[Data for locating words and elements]
▬▬▬▬▬▬

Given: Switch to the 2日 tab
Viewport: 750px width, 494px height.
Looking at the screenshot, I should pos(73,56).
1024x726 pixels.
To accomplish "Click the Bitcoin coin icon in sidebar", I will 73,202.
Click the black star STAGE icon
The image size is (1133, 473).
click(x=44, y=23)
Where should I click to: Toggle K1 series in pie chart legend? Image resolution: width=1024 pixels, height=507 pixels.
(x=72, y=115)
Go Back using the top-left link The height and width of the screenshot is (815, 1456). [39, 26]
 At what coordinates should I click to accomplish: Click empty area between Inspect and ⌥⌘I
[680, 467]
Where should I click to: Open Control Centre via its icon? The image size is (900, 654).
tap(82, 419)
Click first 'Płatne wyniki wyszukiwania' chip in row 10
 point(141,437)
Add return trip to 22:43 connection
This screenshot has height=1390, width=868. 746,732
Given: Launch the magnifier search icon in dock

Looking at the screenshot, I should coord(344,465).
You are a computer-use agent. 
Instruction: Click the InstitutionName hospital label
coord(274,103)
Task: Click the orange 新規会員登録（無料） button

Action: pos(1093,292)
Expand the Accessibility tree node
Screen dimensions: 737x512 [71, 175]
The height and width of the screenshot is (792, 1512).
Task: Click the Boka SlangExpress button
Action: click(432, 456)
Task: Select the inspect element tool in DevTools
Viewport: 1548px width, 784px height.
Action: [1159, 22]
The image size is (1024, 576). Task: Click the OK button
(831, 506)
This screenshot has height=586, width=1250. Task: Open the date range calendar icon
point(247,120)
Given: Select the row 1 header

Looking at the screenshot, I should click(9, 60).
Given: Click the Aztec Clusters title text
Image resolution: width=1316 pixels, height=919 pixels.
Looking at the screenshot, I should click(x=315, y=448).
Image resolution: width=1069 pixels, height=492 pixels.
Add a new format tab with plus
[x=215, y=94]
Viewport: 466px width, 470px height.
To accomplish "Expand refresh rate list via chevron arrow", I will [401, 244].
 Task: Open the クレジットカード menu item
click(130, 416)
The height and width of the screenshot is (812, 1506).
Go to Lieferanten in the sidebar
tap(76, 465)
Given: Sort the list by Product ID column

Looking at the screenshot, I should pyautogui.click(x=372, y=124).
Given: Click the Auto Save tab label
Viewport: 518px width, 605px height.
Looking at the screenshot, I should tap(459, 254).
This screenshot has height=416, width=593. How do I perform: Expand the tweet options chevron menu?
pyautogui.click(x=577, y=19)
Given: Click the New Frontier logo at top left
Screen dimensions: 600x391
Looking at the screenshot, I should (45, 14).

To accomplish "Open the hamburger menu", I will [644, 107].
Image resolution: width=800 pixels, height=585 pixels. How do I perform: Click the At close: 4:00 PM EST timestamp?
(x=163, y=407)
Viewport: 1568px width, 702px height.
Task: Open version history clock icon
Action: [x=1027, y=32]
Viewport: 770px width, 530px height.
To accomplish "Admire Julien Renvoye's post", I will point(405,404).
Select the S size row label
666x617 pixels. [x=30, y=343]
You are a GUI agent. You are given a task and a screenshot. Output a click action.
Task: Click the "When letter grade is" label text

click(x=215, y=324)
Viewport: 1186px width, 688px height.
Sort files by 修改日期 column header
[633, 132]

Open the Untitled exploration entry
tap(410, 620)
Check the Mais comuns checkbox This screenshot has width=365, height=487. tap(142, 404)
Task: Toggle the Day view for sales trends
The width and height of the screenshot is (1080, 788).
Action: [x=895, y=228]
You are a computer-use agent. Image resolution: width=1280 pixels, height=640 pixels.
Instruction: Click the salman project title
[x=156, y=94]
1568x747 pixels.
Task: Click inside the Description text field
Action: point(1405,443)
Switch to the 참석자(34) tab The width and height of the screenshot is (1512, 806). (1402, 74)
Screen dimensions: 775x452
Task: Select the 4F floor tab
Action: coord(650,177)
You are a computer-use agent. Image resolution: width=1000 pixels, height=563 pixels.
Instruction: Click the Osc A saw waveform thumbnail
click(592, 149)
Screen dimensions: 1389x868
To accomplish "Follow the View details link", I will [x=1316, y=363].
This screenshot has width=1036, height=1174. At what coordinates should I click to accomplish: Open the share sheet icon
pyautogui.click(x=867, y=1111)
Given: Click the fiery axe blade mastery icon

▬▬▬▬▬▬

Reproduce the lines from the start of the data above up to and including the line that contains "(x=72, y=115)".

Given: Switch to the 2日 tab
Viewport: 750px width, 494px height.
Looking at the screenshot, I should pos(73,56).
1024x726 pixels.
To accomplish "Click the Bitcoin coin icon in sidebar", I will 73,202.
Click the black star STAGE icon
The image size is (1133, 473).
click(x=44, y=23)
Where should I click to: Toggle K1 series in pie chart legend? Image resolution: width=1024 pixels, height=507 pixels.
(x=72, y=115)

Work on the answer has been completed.